Bu teze göre, senedine değil sepetine baktığınız ve sepetinden sonra senet uydurduğunuz için, uyduruk hadis kitaplarındaki her güzel sözü, peygamber söylememiş olsa da peygambere yakıştırmalısınız…
Bu teze göre, Kuran’ın yeterli, detaylı ve Mübin olduğunu bildiren ayetlere rağmen yine uyduruk hadis kitaplarından başınızın tacı hadisler seçmelisiniz.
Bu teze göre, en güzel söz (ahsen el-hadis) olan Kuran’da zaten bulunan bir hükümden başka bir hükme sahip olmayacaksınız; yani vaktinizi iftira edilen söz (hadisen yuftera) arasında boşuna sarf etmiş olacaksınız.
Bu teze göre, zina iftirası atan birisinin şahitliğini ebediyen kabul etmememizi emreden kitaba inat, büyük ve korkunç iftiraları peygambere ve arkadaşlarına yakıştıranların şahitliğini ebedi hayatınız için kabul edeceksiniz.
Bu teze göre, tertemiz bir bahçedeki çiçekler dururken, islam ümmetini cehalete, şirke ve zulme mahkûm eden virüslü ve zehirli maddeler içeren hadis çöplüğünden bal toplamaya çalışan sersem bir arı gibi olacaksınız.
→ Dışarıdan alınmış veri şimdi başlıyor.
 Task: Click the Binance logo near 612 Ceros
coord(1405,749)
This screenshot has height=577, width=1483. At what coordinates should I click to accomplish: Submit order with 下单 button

Bu teze göre, Allah’ın elçisine en büyük iftiraları yapan, en ilkel yalanları yakıştıran, nebinin düşmanlarının vahiy diye sunduğu hadisleri (6:112-116; 12:111) halâ şerefli raflarda tutacaksınız ve Kuran ayetleriyle birlikte anıp ona ortak koşacaksınız.
Kısacası, halâ “Allah’tan ve ayetlerinden sonra başka hadise mi inanacaksınız?” (45:6) ve “Allah’a dininizi öğretmeye mi çalışacaksınız!” (49:16).